Parties everywhere do have to update their vocabularies and values. Yet on social issues, this Democratic convention seems retro in regard to message and messengers, though not as humorless as in days of old. Obama, son of a black Kenyan father and a white mother from Kansas, gave the most memorable keynote in years, and afterward joked that before his instant fame people often called him “Alabama.” During tumultuous applause for Obama’s speech, the television camera caught Hillary Clinton looking away at one point and looking somber at another. Mrs. Clinton applauded in the right spots and is too smart a politician not to treat a potential rival with respect. But it would be naive not to think that Mrs. Clinton, potentially the first female president, was not assessing the formidable debut of a man touted as a contender to be the first black president.

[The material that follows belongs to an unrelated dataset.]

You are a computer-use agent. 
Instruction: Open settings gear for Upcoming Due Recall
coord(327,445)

Even so, fans of both Mrs. Clinton, an iconic figure to Democratic women, and Obama, the party’s first rock star since Bill Clinton’s pre-Monica days as “Elvis,” had to be worried by Edwards’ smooth speech, up-from-the-cotton-mill biography and aggressively telegenic family. If Kerry wins the presidency, his vice president will become a betting favorite to succeed him.

Amid the fun of the futures competition, there are vibes from Boston that this battered party is beginning to believe, somewhat to its own surprise, that the future is now. Kerry is lanky and lantern-jawed, but in the right light he’s also Lincolnesque. And there’s no question that he’s lucky, having been well born and well educated and having had a good war in Vietnam. Indeed, in respect to political luck, he may turn out to be more like George H.W. Bush than George W. Bush. Like Bush pere, Kerry has film footage of himself in a combat zone. The current President Bush, by contrast, still can’t prove he went to all the required meetings of his gold-plated Air National Guard units.

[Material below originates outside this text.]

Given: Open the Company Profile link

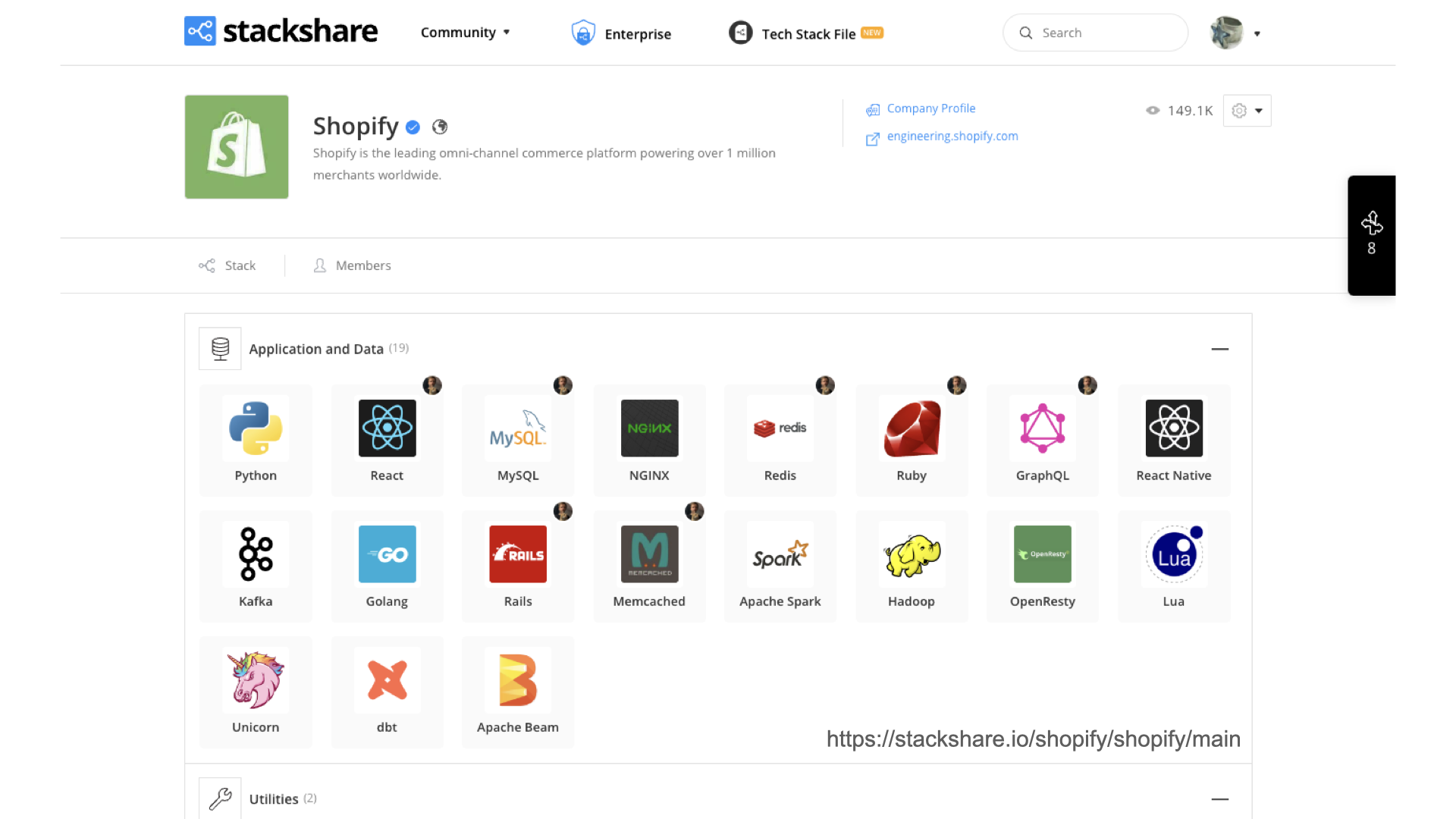Looking at the screenshot, I should pyautogui.click(x=930, y=108).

What, then, of the Kerry campaign’s promise to be subtle in its criticism of Bush? Whatever they promised, the Democrats, including Kerry, used their TV time to underscore growing public suspicions that Bush, miscast as commander in chief, has needlessly given the country a very bad war that’s going to get worse. Tuesday evening’s parade of generals and admirals capped later by “old soldier’s” endorsement from John M. Shalikashvili, former chairman of the Joint Chiefs, was impressive. When Kerry and his Navy shipmates marched before the cameras Thursday night, it was another subtle reminder that in the three years since 9/11, Bush has done nothing to improve the nation’s crippled intelligence system and has also managed to throw the Army into turmoil over its strength and mission.

The two ruling questions for any television show, of course, are whether anyone is watching and, if so, whether they are paying attention. This was written before we knew whether Kerry’s speech drew more than the 18 million viewers who tuned in on the first night for Bill Clinton’s speech. On the second question, it’s sobering to look at the one in five voters classified as “persuadable” in the aforementioned Annenberg poll. Of this group that has not made up its mind, only 17% said they were paying close attention to the campaign. We’ll have to wait until after the Republicans’ own little reality show to know how many tuned in and how many tuned out.